Convert the material below into a Markdown table with the columns Row and Text, putting a row number and one line in each row and leaving out blank lines.

◆ **Material**
+ + + + + + +
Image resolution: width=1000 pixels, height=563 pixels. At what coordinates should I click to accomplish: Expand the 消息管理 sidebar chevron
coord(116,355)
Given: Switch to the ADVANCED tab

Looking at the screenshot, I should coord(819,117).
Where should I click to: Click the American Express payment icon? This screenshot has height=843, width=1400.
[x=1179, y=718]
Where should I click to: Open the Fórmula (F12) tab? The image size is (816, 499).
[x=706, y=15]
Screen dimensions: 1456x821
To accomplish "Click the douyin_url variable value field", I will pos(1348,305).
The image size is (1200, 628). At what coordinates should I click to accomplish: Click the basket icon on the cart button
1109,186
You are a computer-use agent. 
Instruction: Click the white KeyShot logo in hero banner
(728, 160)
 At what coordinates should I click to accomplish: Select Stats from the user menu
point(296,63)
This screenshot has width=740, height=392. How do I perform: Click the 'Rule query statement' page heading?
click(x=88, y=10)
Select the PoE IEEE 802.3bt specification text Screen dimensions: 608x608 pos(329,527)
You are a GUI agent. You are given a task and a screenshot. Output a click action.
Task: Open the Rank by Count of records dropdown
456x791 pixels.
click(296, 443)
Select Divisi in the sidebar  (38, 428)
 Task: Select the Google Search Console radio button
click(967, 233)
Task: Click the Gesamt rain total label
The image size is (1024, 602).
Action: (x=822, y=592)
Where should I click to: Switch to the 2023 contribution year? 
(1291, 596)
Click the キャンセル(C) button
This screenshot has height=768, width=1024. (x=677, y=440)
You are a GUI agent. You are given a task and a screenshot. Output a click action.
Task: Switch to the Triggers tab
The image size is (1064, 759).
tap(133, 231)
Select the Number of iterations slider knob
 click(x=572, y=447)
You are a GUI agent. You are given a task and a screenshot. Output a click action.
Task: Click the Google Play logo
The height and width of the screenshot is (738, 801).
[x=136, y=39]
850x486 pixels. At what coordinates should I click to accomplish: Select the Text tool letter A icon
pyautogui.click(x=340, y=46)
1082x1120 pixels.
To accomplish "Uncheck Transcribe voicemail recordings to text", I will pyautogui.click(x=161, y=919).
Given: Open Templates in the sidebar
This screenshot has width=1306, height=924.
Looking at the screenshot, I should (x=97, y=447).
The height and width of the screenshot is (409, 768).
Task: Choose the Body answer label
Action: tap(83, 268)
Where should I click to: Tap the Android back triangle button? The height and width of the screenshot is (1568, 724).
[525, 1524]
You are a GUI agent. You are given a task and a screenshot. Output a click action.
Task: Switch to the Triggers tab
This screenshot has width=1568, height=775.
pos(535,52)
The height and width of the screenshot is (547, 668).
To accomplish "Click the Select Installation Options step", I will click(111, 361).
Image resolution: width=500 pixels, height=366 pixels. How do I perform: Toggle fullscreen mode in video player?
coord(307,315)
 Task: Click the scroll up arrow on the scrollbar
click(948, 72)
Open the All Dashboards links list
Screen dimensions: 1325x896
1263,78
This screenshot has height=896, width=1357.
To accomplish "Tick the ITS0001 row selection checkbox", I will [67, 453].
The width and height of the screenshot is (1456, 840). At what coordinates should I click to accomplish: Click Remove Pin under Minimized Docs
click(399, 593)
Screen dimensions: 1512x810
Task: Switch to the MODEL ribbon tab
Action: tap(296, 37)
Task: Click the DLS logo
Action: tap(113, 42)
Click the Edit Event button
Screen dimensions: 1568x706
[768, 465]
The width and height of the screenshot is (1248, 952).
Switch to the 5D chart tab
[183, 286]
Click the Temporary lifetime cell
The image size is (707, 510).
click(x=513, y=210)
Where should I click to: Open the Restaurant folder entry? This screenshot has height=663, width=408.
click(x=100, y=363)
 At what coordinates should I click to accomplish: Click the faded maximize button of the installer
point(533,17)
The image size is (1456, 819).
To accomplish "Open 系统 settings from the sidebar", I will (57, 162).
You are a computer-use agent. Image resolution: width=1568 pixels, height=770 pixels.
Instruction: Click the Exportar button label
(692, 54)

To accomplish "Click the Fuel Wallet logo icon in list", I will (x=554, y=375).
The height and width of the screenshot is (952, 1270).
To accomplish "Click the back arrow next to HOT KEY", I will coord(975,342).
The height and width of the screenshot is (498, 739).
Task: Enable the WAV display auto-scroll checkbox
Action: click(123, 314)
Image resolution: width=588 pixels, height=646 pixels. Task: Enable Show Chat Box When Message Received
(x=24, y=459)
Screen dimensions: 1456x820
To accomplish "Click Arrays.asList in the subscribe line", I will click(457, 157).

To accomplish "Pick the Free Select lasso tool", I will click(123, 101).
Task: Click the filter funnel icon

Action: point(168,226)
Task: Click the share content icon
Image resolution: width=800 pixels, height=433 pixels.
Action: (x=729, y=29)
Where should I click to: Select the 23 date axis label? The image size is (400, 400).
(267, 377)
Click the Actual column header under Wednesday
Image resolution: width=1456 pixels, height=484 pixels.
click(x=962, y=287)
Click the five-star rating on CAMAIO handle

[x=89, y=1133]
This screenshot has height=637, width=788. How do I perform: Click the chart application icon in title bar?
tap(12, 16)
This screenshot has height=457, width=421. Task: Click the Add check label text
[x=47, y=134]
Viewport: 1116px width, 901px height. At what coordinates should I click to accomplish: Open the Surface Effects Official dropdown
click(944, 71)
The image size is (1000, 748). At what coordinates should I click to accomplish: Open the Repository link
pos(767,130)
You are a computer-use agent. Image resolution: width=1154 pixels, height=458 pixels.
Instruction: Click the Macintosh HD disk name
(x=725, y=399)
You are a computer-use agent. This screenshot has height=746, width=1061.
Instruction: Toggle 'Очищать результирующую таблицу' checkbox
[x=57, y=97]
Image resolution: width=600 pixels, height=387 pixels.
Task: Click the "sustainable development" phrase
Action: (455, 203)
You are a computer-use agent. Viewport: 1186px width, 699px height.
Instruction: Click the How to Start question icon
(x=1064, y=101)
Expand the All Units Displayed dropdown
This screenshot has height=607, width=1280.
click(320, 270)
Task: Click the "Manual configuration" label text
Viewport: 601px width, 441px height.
+ + + + + + +
◆ **Answer to this problem**
| Row | Text |
|---|---|
| 1 | Image resolution: width=1000 pixels, height=563 pixels. At what coordinates should I click to accomplish: Expand the 消息管理 sidebar chevron |
| 2 | coord(116,355) |
| 3 | Given: Switch to the ADVANCED tab |
| 4 | Looking at the screenshot, I should coord(819,117). |
| 5 | Where should I click to: Click the American Express payment icon? This screenshot has height=843, width=1400. |
| 6 | [x=1179, y=718] |
| 7 | Where should I click to: Open the Fórmula (F12) tab? The image size is (816, 499). |
| 8 | [x=706, y=15] |
| 9 | Screen dimensions: 1456x821 |
| 10 | To accomplish "Click the douyin_url variable value field", I will pos(1348,305). |
| 11 | The image size is (1200, 628). At what coordinates should I click to accomplish: Click the basket icon on the cart button |
| 12 | 1109,186 |
| 13 | You are a computer-use agent.  |
| 14 | Instruction: Click the white KeyShot logo in hero banner |
| 15 | (728, 160) |
| 16 |  At what coordinates should I click to accomplish: Select Stats from the user menu |
| 17 | point(296,63) |
| 18 | This screenshot has width=740, height=392. How do I perform: Click the 'Rule query statement' page heading? |
| 19 | click(x=88, y=10) |
| 20 | Select the PoE IEEE 802.3bt specification text Screen dimensions: 608x608 pos(329,527) |
| 21 | You are a GUI agent. You are given a task and a screenshot. Output a click action. |
| 22 | Task: Open the Rank by Count of records dropdown |
| 23 | 456x791 pixels. |
| 24 | click(296, 443) |
| 25 | Select Divisi in the sidebar  (38, 428) |
| 26 |  Task: Select the Google Search Console radio button |
| 27 | click(967, 233) |
| 28 | Task: Click the Gesamt rain total label |
| 29 | The image size is (1024, 602). |
| 30 | Action: (x=822, y=592) |
| 31 | Where should I click to: Switch to the 2023 contribution year?  |
| 32 | (1291, 596) |
| 33 | Click the キャンセル(C) button |
| 34 | This screenshot has height=768, width=1024. (x=677, y=440) |
| 35 | You are a GUI agent. You are given a task and a screenshot. Output a click action. |
| 36 | Task: Switch to the Triggers tab |
| 37 | The image size is (1064, 759). |
| 38 | tap(133, 231) |
| 39 | Select the Number of iterations slider knob |
| 40 |  click(x=572, y=447) |
| 41 | You are a GUI agent. You are given a task and a screenshot. Output a click action. |
| 42 | Task: Click the Google Play logo |
| 43 | The height and width of the screenshot is (738, 801). |
| 44 | [x=136, y=39] |
| 45 | 850x486 pixels. At what coordinates should I click to accomplish: Select the Text tool letter A icon |
| 46 | pyautogui.click(x=340, y=46) |
| 47 | 1082x1120 pixels. |
| 48 | To accomplish "Uncheck Transcribe voicemail recordings to text", I will pyautogui.click(x=161, y=919). |
| 49 | Given: Open Templates in the sidebar |
| 50 | This screenshot has width=1306, height=924. |
| 51 | Looking at the screenshot, I should (x=97, y=447). |
| 52 | The height and width of the screenshot is (409, 768). |
| 53 | Task: Choose the Body answer label |
| 54 | Action: tap(83, 268) |
| 55 | Where should I click to: Tap the Android back triangle button? The height and width of the screenshot is (1568, 724). |
| 56 | [525, 1524] |
| 57 | You are a GUI agent. You are given a task and a screenshot. Output a click action. |
| 58 | Task: Switch to the Triggers tab |
| 59 | This screenshot has width=1568, height=775. |
| 60 | pos(535,52) |
| 61 | The height and width of the screenshot is (547, 668). |
| 62 | To accomplish "Click the Select Installation Options step", I will click(111, 361). |
| 63 | Image resolution: width=500 pixels, height=366 pixels. How do I perform: Toggle fullscreen mode in video player? |
| 64 | coord(307,315) |
| 65 |  Task: Click the scroll up arrow on the scrollbar |
| 66 | click(948, 72) |
| 67 | Open the All Dashboards links list |
| 68 | Screen dimensions: 1325x896 |
| 69 | 1263,78 |
| 70 | This screenshot has height=896, width=1357. |
| 71 | To accomplish "Tick the ITS0001 row selection checkbox", I will [67, 453]. |
| 72 | The width and height of the screenshot is (1456, 840). At what coordinates should I click to accomplish: Click Remove Pin under Minimized Docs |
| 73 | click(399, 593) |
| 74 | Screen dimensions: 1512x810 |
| 75 | Task: Switch to the MODEL ribbon tab |
| 76 | Action: tap(296, 37) |
| 77 | Task: Click the DLS logo |
| 78 | Action: tap(113, 42) |
| 79 | Click the Edit Event button |
| 80 | Screen dimensions: 1568x706 |
| 81 | [768, 465] |
| 82 | The width and height of the screenshot is (1248, 952). |
| 83 | Switch to the 5D chart tab |
| 84 | [183, 286] |
| 85 | Click the Temporary lifetime cell |
| 86 | The image size is (707, 510). |
| 87 | click(x=513, y=210) |
| 88 | Where should I click to: Open the Restaurant folder entry? This screenshot has height=663, width=408. |
| 89 | click(x=100, y=363) |
| 90 |  At what coordinates should I click to accomplish: Click the faded maximize button of the installer |
| 91 | point(533,17) |
| 92 | The image size is (1456, 819). |
| 93 | To accomplish "Open 系统 settings from the sidebar", I will (57, 162). |
| 94 | You are a computer-use agent. Image resolution: width=1568 pixels, height=770 pixels. |
| 95 | Instruction: Click the Exportar button label |
| 96 | (692, 54) |
| 97 | To accomplish "Click the Fuel Wallet logo icon in list", I will (x=554, y=375). |
| 98 | The height and width of the screenshot is (952, 1270). |
| 99 | To accomplish "Click the back arrow next to HOT KEY", I will coord(975,342). |
| 100 | The height and width of the screenshot is (498, 739). |
| 101 | Task: Enable the WAV display auto-scroll checkbox |
| 102 | Action: click(123, 314) |
| 103 | Image resolution: width=588 pixels, height=646 pixels. Task: Enable Show Chat Box When Message Received |
| 104 | (x=24, y=459) |
| 105 | Screen dimensions: 1456x820 |
| 106 | To accomplish "Click Arrays.asList in the subscribe line", I will click(457, 157). |
| 107 | To accomplish "Pick the Free Select lasso tool", I will click(123, 101). |
| 108 | Task: Click the filter funnel icon |
| 109 | Action: point(168,226) |
| 110 | Task: Click the share content icon |
| 111 | Image resolution: width=800 pixels, height=433 pixels. |
| 112 | Action: (x=729, y=29) |
| 113 | Where should I click to: Select the 23 date axis label? The image size is (400, 400). |
| 114 | (267, 377) |
| 115 | Click the Actual column header under Wednesday |
| 116 | Image resolution: width=1456 pixels, height=484 pixels. |
| 117 | click(x=962, y=287) |
| 118 | Click the five-star rating on CAMAIO handle |
| 119 | [x=89, y=1133] |
| 120 | This screenshot has height=637, width=788. How do I perform: Click the chart application icon in title bar? |
| 121 | tap(12, 16) |
| 122 | This screenshot has height=457, width=421. Task: Click the Add check label text |
| 123 | [x=47, y=134] |
| 124 | Viewport: 1116px width, 901px height. At what coordinates should I click to accomplish: Open the Surface Effects Official dropdown |
| 125 | click(944, 71) |
| 126 | The image size is (1000, 748). At what coordinates should I click to accomplish: Open the Repository link |
| 127 | pos(767,130) |
| 128 | You are a computer-use agent. Image resolution: width=1154 pixels, height=458 pixels. |
| 129 | Instruction: Click the Macintosh HD disk name |
| 130 | (x=725, y=399) |
| 131 | You are a computer-use agent. This screenshot has height=746, width=1061. |
| 132 | Instruction: Toggle 'Очищать результирующую таблицу' checkbox |
| 133 | [x=57, y=97] |
| 134 | Image resolution: width=600 pixels, height=387 pixels. |
| 135 | Task: Click the "sustainable development" phrase |
| 136 | Action: (455, 203) |
| 137 | You are a computer-use agent. Viewport: 1186px width, 699px height. |
| 138 | Instruction: Click the How to Start question icon |
| 139 | (x=1064, y=101) |
| 140 | Expand the All Units Displayed dropdown |
| 141 | This screenshot has height=607, width=1280. |
| 142 | click(320, 270) |
| 143 | Task: Click the "Manual configuration" label text |
| 144 | Viewport: 601px width, 441px height. |